Since then, the area of industrial robotics has continued to grow hand in hand with the development of other technologies such as the use of cameras and sensors, and improvements in software and hardware, improving their ability to manufacture and produce any type of object. As early as the 1960s and 1970s, robotic arms made a qualitative leap, and no longer only assembled cars or moved heavy objects on production lines. They began to perceive and understand their environment, albeit in a limited way, such as the mobile robot Shakey.
Now industrial robots are becoming more sophisticated and can perform increasingly complex tasks, but, as with digital tools, technological innovations, including robotics, are becoming more and more accessible, and are finding their way into the manufacturing processes of small and medium-sized companies.
How do industrial robots work?
These collaborative tools are programmable and multifunctional, and one of the most important components is the controller. It is the brain of the robot and is where its movements are controlled, through the computer system that will program the instructions of the tasks to be performed.

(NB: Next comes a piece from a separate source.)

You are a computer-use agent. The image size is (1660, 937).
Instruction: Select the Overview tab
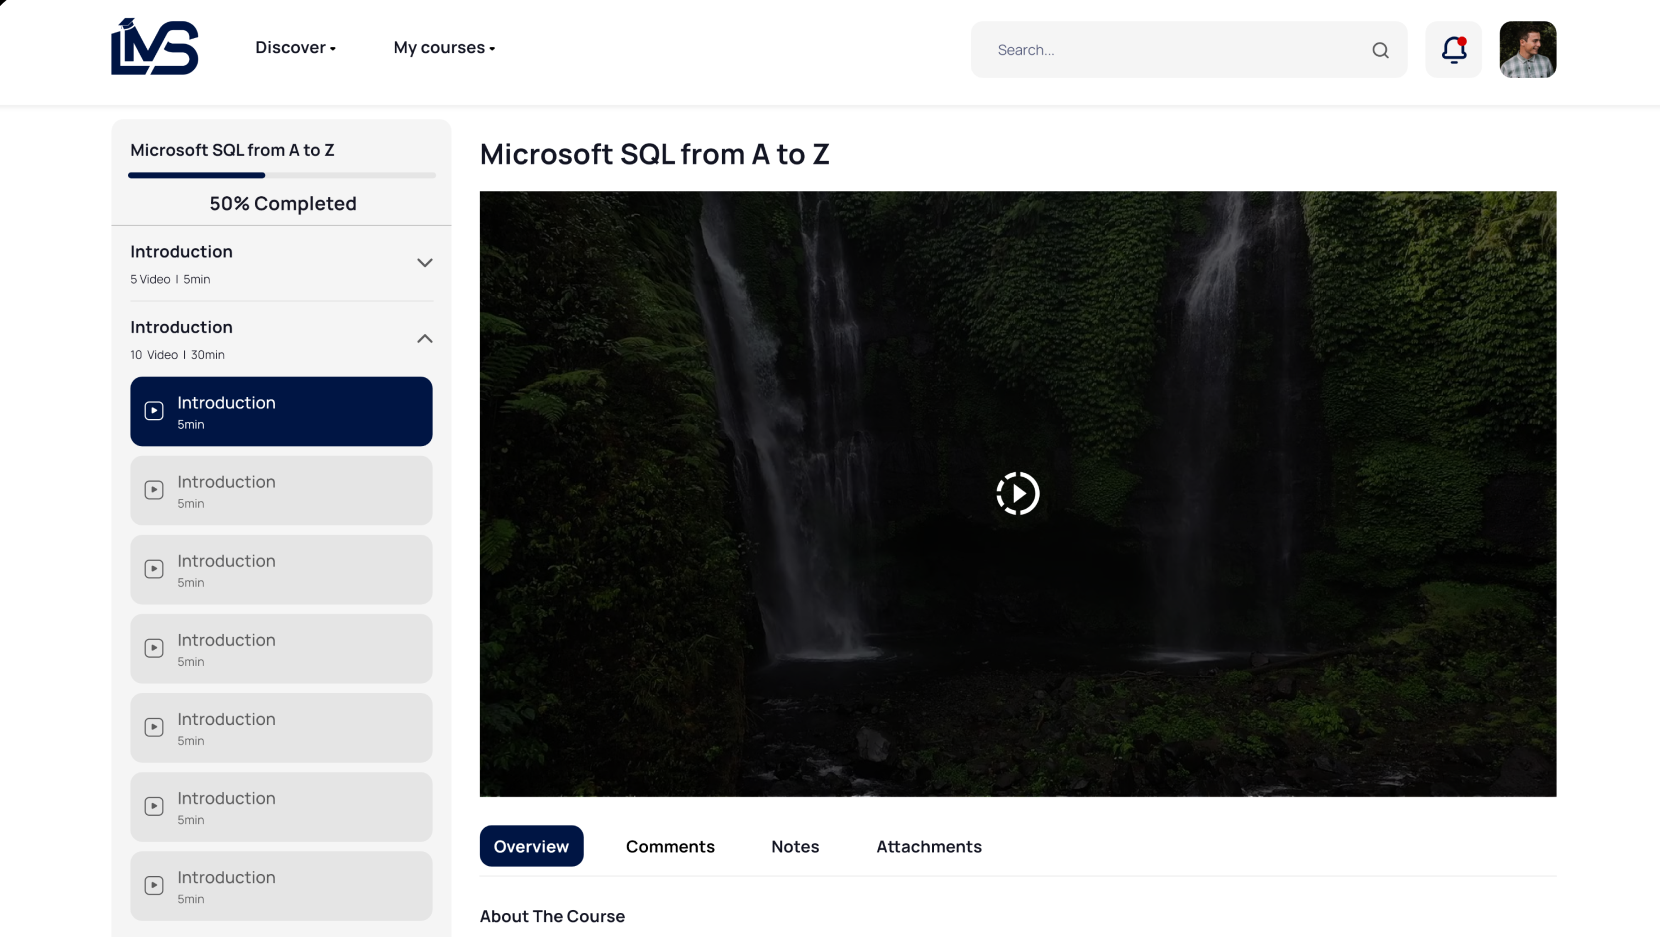531,846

And to provide them with the precision of movements, they have installed a series of sensors that allow them to control both the space to move in a specific way, as well as pressure sensors, to perform the work of maximum precision.
And all this is done thanks to robotics programming and the development of computer languages applied to this discipline, such as C/C++, which has resulted in a very broad field of robotic software.
The aim is that these machines can do all kinds of tasks in the industrial sector, such as drilling and cutting, which requires great precision and speed, this type of cutting can be done with a laser to cut thick materials without wearing out the blade, they can also weld and melt, pack and palletize, handle and transport goods in warehouses, and even monitor the quality of processes.
What types of robots are there in the industry?
Although the most commonly used manufacturing robot is the robotic arm, controlled by a computer (controller), these can be adapted according to the type of activity they are going to perform, thanks to the part called end effector, or end-of-arm tool, i.e. the tool that executes the activity, and which varies according to the task for the specific task to be performed.
The most common robots in the industry are manipulators. They are characterized by having a structure in the form of an articulated arm (SCARA) with up to 6 axes or joints, which gives them great mobility to perform tasks such as assembling and welding parts, painting, packaging, and palletizing, among many others. In addition, they can be Cartesian, if they move in the 3 axes (X,Y,Z) or if they have wheels to move in different directions they are considered mobile robots. The latter is very useful for transporting materials or products both in the production sector and in the logistics sector.
In addition, industrial robots can be collaborative, i.e., they are those designed to work together with people and collaborate in the tasks of the operators. These are highly evolved robots since they are equipped with sensors and cameras that allow them to detect the presence of operators in order to adapt their movements and avoid any type of accident.
Robots can also be autonomous, they are also very advanced and are equipped with cameras, sensors and navigation systems that allow them to move and perform tasks autonomously and do not need human supervision.